• Short task
Transcribe each of the following records verbatim, preserving every line without alteration.

• Source material
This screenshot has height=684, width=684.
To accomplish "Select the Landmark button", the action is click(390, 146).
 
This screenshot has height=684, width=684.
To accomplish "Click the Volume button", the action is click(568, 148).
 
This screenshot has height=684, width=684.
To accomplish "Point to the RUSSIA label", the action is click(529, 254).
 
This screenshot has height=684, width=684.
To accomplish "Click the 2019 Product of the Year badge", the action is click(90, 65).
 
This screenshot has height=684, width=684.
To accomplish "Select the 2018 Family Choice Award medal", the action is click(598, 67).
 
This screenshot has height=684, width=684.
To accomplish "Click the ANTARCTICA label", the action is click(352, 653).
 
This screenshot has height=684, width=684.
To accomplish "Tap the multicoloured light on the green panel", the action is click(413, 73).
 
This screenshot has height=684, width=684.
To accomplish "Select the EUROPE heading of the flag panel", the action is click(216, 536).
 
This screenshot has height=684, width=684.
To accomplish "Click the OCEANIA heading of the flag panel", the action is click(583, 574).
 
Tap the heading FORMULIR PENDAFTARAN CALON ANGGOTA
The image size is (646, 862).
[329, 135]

• Task result
This screenshot has height=684, width=684.
To accomplish "Select the Landmark button", the action is click(390, 146).
 
This screenshot has height=684, width=684.
To accomplish "Click the Volume button", the action is click(568, 148).
 
This screenshot has height=684, width=684.
To accomplish "Point to the RUSSIA label", the action is click(529, 254).
 
This screenshot has height=684, width=684.
To accomplish "Click the 2019 Product of the Year badge", the action is click(90, 65).
 
This screenshot has height=684, width=684.
To accomplish "Select the 2018 Family Choice Award medal", the action is click(598, 67).
 
This screenshot has height=684, width=684.
To accomplish "Click the ANTARCTICA label", the action is click(352, 653).
 
This screenshot has height=684, width=684.
To accomplish "Tap the multicoloured light on the green panel", the action is click(413, 73).
 
This screenshot has height=684, width=684.
To accomplish "Select the EUROPE heading of the flag panel", the action is click(216, 536).
 
This screenshot has height=684, width=684.
To accomplish "Click the OCEANIA heading of the flag panel", the action is click(583, 574).
 
Tap the heading FORMULIR PENDAFTARAN CALON ANGGOTA
The image size is (646, 862).
[329, 135]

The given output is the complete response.